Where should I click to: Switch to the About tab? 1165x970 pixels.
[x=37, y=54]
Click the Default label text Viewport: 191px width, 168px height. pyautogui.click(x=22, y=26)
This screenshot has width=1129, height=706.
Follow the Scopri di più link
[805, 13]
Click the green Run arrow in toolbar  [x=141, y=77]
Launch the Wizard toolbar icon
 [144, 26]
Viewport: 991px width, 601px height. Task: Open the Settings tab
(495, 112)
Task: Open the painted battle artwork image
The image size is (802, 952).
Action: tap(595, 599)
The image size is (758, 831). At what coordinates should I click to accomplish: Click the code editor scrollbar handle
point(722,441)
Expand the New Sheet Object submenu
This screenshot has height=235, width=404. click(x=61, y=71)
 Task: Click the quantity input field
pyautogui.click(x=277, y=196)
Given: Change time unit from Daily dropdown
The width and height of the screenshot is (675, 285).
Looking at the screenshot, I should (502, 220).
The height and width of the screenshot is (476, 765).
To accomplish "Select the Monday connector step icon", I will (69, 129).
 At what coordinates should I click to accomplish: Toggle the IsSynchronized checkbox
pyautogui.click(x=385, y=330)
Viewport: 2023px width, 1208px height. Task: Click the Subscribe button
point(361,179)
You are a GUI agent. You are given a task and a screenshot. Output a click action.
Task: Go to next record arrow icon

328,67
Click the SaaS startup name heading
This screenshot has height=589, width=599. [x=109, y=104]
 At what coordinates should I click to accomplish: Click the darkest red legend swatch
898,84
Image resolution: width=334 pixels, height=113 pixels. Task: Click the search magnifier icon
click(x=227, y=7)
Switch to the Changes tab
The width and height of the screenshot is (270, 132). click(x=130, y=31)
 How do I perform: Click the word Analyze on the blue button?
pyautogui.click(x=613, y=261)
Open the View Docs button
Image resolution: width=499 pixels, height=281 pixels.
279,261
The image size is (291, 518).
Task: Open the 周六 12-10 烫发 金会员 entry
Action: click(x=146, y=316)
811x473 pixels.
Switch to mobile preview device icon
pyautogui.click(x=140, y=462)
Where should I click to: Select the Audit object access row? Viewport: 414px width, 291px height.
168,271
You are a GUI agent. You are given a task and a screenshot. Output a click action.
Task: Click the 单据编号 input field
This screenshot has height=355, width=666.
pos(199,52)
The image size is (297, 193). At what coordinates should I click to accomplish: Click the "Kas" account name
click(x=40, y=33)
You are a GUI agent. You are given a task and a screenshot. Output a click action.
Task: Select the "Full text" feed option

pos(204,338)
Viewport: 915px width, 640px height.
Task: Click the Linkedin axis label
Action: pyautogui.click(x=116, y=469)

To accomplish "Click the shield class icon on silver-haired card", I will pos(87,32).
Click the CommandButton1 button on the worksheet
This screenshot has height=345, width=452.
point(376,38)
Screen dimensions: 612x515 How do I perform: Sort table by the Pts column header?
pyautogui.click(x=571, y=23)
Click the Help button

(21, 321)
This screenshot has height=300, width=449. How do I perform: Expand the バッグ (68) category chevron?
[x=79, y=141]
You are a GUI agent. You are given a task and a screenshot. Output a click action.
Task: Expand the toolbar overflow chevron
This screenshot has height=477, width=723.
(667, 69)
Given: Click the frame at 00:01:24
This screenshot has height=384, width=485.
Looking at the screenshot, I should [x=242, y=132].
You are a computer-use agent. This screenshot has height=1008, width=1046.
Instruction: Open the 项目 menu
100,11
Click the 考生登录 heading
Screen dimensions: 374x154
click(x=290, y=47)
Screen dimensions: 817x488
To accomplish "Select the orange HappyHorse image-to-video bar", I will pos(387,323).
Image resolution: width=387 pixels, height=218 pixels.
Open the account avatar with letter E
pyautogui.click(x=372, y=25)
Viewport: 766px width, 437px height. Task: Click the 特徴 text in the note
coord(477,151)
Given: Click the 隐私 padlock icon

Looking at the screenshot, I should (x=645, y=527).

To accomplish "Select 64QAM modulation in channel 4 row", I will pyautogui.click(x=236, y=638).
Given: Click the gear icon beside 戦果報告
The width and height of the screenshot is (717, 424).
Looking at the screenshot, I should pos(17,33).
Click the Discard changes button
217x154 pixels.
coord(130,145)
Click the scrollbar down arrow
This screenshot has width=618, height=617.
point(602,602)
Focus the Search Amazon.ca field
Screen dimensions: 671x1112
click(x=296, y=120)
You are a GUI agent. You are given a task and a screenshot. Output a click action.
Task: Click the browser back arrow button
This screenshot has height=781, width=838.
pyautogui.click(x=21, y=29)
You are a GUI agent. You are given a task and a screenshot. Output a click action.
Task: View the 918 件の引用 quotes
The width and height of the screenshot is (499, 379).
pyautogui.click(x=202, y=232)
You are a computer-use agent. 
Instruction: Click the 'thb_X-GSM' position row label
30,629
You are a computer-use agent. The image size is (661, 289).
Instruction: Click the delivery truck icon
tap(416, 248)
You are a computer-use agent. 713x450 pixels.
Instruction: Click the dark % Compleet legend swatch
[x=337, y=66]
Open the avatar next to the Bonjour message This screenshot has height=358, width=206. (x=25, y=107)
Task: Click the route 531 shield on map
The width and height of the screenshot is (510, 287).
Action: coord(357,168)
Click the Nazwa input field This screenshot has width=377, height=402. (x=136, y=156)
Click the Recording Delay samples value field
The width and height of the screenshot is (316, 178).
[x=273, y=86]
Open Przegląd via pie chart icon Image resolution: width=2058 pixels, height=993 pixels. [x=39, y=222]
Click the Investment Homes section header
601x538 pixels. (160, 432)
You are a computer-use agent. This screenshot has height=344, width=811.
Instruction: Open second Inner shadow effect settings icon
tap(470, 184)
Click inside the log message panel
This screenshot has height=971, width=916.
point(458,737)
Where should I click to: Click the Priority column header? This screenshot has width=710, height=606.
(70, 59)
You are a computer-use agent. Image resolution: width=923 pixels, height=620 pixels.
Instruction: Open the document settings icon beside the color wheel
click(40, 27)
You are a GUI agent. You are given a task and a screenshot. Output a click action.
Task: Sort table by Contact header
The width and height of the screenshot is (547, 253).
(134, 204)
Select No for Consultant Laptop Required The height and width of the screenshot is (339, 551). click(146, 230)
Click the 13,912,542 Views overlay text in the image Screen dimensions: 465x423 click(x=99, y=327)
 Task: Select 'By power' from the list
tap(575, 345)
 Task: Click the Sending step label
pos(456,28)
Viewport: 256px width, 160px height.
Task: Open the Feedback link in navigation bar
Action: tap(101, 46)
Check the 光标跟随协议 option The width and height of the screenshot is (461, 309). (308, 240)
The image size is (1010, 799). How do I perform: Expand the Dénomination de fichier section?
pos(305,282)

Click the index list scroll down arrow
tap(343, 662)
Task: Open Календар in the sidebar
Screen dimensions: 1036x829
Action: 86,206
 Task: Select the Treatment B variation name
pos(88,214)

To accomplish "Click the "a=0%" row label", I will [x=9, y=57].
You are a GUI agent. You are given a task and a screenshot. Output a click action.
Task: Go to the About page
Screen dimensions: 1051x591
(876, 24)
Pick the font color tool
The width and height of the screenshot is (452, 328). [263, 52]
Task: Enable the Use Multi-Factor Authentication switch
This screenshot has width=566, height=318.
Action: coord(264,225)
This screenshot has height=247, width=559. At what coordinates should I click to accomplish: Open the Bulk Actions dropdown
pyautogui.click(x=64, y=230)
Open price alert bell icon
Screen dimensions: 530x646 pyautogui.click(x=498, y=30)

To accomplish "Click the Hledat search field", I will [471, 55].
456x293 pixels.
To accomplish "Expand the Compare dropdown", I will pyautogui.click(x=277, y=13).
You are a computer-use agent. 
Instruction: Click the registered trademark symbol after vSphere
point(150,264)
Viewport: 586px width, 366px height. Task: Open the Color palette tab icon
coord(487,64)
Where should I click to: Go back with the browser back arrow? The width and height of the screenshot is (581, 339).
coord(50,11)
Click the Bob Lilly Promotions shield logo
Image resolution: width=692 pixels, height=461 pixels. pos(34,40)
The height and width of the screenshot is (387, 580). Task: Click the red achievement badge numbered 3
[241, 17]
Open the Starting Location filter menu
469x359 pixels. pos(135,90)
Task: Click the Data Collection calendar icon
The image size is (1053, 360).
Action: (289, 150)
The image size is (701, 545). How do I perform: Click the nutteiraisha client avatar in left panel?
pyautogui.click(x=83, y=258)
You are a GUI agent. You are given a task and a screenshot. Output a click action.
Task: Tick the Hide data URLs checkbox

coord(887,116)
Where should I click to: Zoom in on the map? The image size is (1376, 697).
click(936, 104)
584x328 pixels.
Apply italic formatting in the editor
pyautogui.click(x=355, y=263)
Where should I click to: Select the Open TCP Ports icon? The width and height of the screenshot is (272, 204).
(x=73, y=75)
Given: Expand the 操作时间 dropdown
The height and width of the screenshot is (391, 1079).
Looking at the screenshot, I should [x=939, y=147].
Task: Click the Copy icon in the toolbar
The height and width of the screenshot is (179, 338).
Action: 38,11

____________

What the task asks —
Your answer must be the line containing "Where should I click to: Select the Open" through the last line above, copied exactly, with nothing added.

Exercise output —
Where should I click to: Select the Open TCP Ports icon? The width and height of the screenshot is (272, 204).
(x=73, y=75)
Given: Expand the 操作时间 dropdown
The height and width of the screenshot is (391, 1079).
Looking at the screenshot, I should [x=939, y=147].
Task: Click the Copy icon in the toolbar
The height and width of the screenshot is (179, 338).
Action: 38,11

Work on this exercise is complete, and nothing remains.